In der vergangenen Woche erntete Cassis Kritik. Dies insbesondere als er begründen wollte, warum die Schweiz sich nicht einem Brief von 20 europäischen Staaten angeschlossen hatte, in dem gefordert wurde, dass die Hilfe im Gazastreifen von der UNO und humanitären Organisationen gesteuert werden sollte.
Der Tessiner war der Ansicht, dass das Schreiben von Vornherein den israelischen Plan, die Verteilung der Hilfsgüter über die umstrittene Gaza Humanitarian Foundation (GHF) zu kontrollieren, ablehnte. Bei den ersten Verteilungen von Hilfsgütern durch GHF wurden mehrere Dutzend Menschen getötet. GHF ist in den USA ansässig und hatte eine nicht funktionsfähige Filiale in Genf angemeldet.
Kritik aus dem Parlament und Diplomatenkreisen
Während der Beschuss der israelischen Armee zugeschrieben wurde, meinte der Bundesrat, dass man «nie wissen» werde, wer wirklich verantwortlich sei.

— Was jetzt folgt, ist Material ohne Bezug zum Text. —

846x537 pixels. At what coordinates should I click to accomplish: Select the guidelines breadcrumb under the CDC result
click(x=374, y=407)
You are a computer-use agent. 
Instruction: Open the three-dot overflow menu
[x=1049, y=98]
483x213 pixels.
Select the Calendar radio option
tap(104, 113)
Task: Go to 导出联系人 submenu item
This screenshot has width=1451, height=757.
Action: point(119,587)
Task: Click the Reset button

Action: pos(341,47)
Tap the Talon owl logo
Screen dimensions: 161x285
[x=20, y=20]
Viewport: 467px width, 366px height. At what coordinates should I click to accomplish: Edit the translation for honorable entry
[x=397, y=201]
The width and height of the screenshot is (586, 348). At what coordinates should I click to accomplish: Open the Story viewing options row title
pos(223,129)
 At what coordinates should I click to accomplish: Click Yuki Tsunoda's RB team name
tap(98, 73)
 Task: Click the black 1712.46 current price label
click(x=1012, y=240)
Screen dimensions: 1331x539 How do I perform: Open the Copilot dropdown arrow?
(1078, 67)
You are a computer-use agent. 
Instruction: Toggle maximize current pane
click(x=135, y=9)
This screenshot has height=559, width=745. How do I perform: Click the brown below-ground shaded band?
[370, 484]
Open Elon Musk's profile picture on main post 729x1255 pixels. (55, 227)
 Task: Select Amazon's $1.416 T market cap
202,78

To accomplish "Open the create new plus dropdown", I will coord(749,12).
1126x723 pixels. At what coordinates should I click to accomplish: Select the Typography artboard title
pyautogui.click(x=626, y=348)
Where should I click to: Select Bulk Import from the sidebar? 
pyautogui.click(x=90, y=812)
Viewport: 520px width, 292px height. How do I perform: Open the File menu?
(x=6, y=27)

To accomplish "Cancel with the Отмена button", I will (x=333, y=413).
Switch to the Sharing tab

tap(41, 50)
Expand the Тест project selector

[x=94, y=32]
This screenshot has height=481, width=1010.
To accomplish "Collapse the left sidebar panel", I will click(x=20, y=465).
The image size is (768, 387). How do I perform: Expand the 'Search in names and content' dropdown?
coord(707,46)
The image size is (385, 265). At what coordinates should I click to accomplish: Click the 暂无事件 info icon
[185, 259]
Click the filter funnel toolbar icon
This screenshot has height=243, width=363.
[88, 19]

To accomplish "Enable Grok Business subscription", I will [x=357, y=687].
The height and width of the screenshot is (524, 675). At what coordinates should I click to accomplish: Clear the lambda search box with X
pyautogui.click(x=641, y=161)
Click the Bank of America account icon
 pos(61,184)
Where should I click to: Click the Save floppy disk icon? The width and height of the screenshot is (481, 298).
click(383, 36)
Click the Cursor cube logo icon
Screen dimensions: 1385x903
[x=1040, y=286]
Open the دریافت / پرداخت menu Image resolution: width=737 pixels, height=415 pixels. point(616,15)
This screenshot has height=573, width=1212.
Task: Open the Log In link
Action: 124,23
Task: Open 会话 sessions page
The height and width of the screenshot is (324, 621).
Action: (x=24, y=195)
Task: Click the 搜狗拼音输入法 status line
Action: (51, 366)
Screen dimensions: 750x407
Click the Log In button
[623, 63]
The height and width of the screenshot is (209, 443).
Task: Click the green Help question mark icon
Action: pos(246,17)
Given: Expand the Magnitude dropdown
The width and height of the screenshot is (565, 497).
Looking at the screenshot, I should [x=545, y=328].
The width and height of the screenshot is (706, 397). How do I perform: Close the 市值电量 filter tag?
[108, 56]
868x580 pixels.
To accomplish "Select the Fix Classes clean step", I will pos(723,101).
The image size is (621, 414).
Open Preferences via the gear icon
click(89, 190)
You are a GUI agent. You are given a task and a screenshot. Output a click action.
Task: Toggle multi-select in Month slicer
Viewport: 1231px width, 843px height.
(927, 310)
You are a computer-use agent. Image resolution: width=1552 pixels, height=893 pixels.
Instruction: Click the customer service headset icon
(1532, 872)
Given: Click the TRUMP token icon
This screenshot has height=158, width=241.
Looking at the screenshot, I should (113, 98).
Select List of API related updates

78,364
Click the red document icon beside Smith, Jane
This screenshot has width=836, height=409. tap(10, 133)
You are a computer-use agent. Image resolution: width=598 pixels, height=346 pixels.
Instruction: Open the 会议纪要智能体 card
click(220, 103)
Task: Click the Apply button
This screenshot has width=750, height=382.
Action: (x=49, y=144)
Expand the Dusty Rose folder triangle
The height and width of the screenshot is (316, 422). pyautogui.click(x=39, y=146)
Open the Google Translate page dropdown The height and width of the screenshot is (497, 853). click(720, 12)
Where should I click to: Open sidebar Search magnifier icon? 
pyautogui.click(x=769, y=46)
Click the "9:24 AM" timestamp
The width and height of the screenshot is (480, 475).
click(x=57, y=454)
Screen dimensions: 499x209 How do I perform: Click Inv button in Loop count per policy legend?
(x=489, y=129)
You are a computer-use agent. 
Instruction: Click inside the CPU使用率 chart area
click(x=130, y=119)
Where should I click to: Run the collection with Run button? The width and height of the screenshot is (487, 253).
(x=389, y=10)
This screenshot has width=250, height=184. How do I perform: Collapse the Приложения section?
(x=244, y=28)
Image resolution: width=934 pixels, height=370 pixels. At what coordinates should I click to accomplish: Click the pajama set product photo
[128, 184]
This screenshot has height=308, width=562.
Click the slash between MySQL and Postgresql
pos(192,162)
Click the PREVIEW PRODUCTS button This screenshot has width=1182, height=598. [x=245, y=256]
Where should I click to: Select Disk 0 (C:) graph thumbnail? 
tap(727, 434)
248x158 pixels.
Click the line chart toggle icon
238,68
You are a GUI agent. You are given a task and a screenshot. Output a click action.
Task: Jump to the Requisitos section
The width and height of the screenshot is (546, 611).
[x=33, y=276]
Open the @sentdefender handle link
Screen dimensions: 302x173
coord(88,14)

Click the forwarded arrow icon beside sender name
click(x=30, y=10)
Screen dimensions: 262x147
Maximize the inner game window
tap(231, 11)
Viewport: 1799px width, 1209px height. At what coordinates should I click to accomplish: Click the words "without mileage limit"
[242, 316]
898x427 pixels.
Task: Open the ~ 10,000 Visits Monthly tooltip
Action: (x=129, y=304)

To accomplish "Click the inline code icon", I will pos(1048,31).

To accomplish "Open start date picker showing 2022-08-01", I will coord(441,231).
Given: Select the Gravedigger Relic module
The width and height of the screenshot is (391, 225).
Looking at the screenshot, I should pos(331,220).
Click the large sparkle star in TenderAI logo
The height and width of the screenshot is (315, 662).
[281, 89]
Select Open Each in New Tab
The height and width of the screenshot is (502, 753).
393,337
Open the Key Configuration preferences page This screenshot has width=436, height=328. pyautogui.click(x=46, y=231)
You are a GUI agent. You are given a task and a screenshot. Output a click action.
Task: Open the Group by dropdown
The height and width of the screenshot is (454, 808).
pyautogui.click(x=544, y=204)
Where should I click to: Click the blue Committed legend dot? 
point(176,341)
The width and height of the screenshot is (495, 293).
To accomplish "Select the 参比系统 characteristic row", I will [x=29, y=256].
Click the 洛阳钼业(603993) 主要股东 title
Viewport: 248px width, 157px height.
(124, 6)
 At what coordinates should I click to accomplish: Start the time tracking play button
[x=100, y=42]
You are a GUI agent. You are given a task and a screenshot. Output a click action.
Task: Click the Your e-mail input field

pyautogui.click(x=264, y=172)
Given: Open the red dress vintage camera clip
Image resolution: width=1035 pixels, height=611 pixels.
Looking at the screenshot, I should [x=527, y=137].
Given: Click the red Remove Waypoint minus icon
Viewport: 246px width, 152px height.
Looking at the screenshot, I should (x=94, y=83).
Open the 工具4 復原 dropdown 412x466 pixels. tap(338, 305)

Ein weiterer Kritikpunkt von Parlamentsmitgliedern und Nichtregierungsorganisationen war, dass der EDA-Vorsteher seiner Linie treu blieb und weiterhin Israel sowie die Hamas gleich verurteilte. Viele forderten eine stärkere Verurteilung Israels aufgrund der Luftangriffe und der Blockade humanitärer Hilfe.
Kritik an den Bundesrat kam auch aus diplomatischen Kreisen. Dutzende ehemalige Schweizer Botschafter und Hunderte von EDA-Mitarbeitern werfen Cassis vor, dass er keinen ausreichend scharfen Ton gegenüber der israelischen Haltung anschlägt. Laut mehreren UNO-Agenturen hungert die gesamte Bevölkerung im Gazastreifen.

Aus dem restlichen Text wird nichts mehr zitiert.